## WRITTEN TASK
Render the records from the line with "The height and" up to and including the line with "y-tick-label-3: 0.6 is" as a two-column CSV with the headers input and output. Give one row per record, put each field in quotes with its line breaks turned into spaces, and leave the pictures out.

## LISTED ENTRIES
########################################

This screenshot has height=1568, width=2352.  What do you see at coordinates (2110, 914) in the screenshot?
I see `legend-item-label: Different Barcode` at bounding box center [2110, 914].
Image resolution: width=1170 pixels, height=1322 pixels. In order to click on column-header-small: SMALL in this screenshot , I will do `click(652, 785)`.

########################################

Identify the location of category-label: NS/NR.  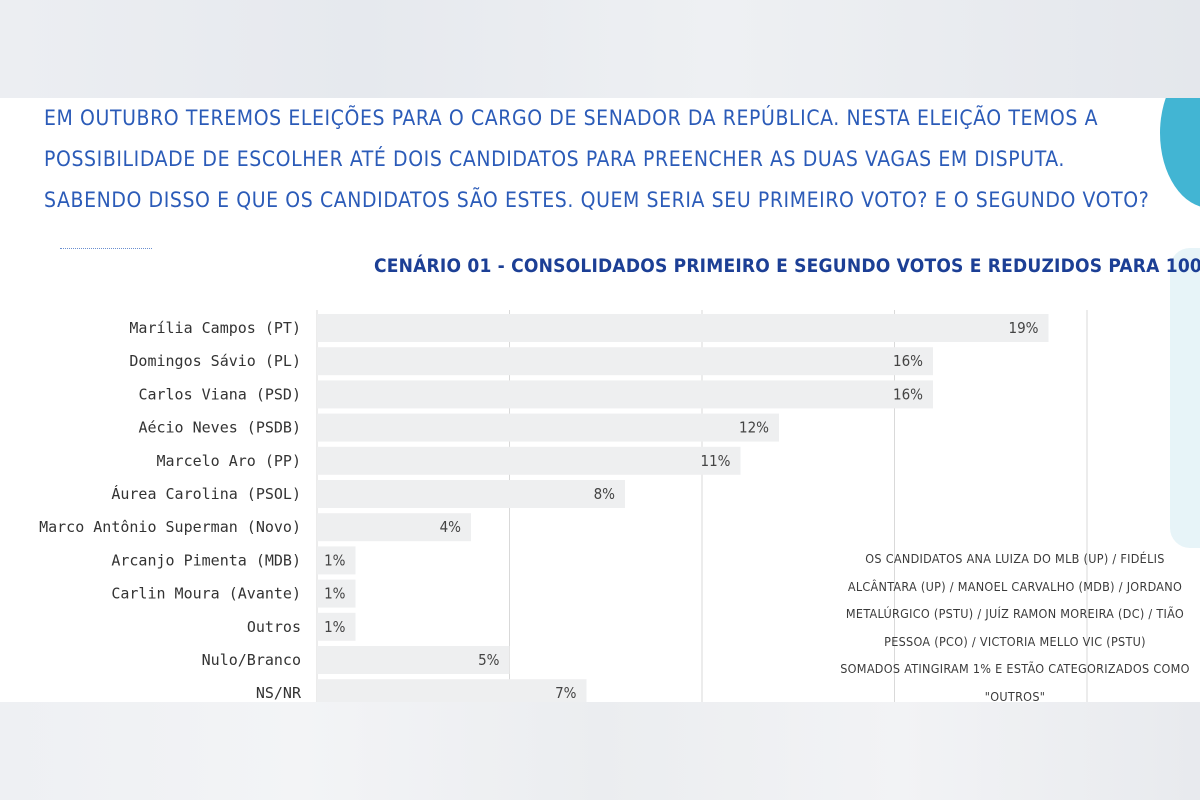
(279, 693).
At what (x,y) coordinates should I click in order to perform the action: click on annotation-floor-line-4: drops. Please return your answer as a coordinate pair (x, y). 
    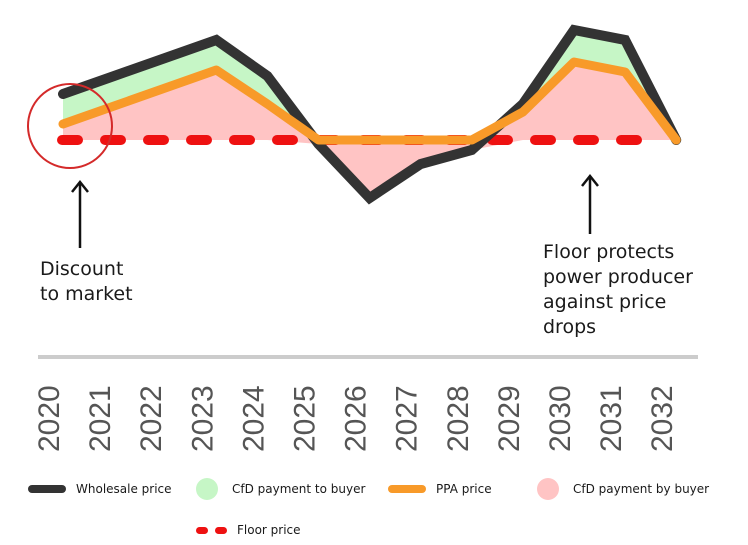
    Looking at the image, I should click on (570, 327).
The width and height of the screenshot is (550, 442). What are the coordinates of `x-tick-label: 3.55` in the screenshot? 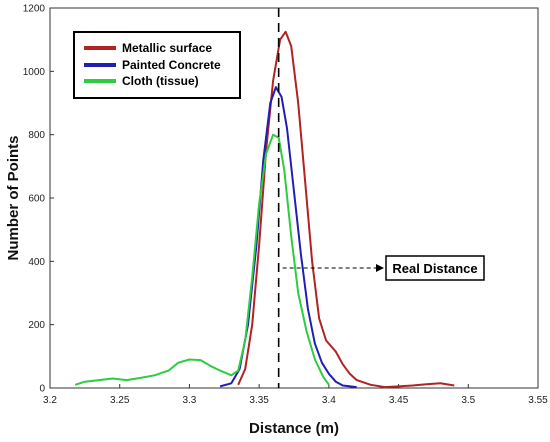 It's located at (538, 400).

########################################

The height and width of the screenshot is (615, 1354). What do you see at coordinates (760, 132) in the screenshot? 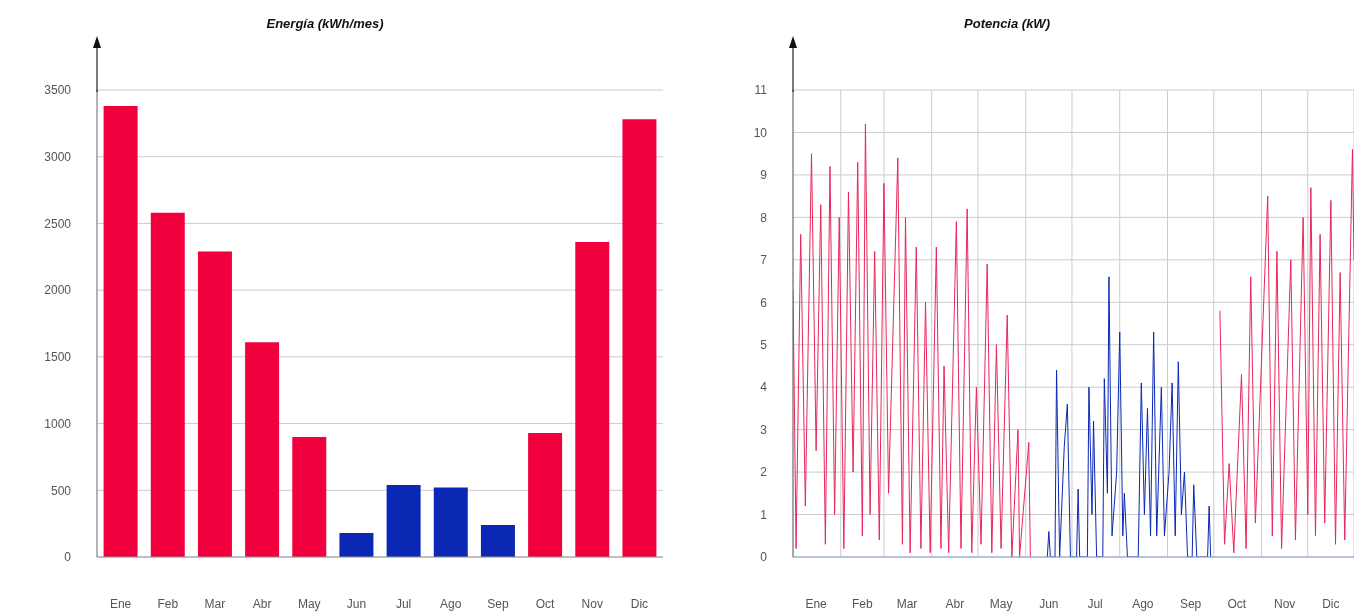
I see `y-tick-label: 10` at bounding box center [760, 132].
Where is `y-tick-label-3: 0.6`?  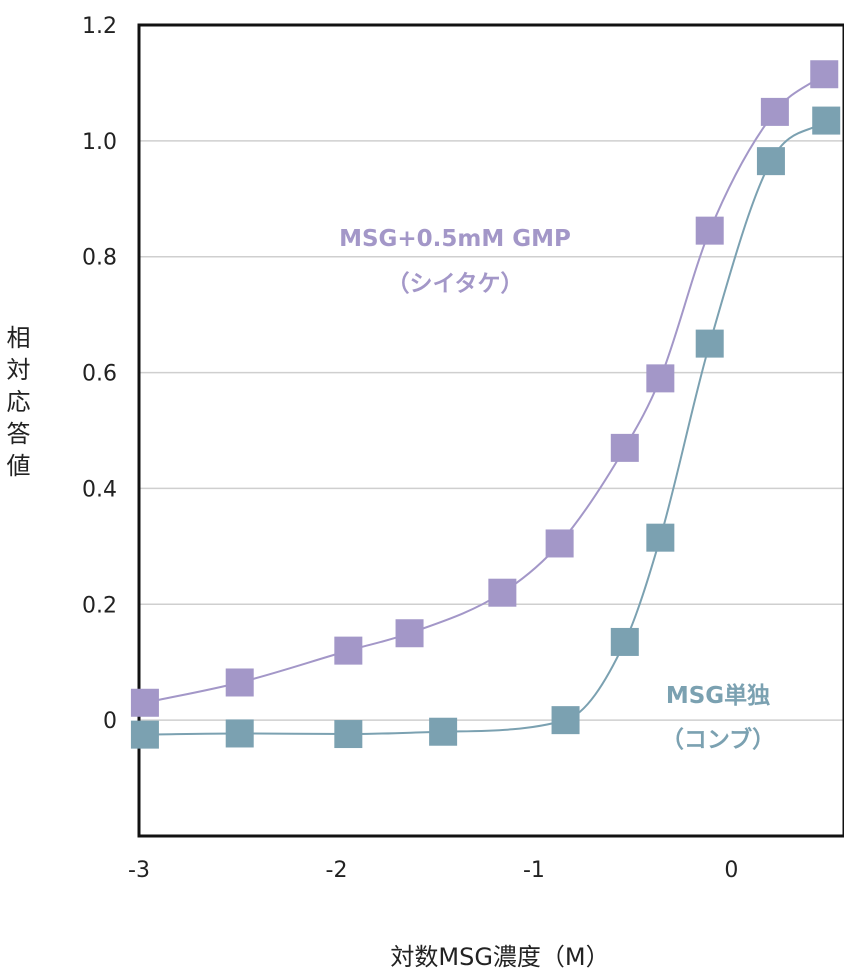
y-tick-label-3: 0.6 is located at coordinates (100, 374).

########################################

## RESULT BELOW
input,output
"The height and width of the screenshot is (615, 1354). What do you see at coordinates (760, 132) in the screenshot?","I see `y-tick-label: 10` at bounding box center [760, 132]."
"Where is `y-tick-label-3: 0.6`?","y-tick-label-3: 0.6 is located at coordinates (100, 374)."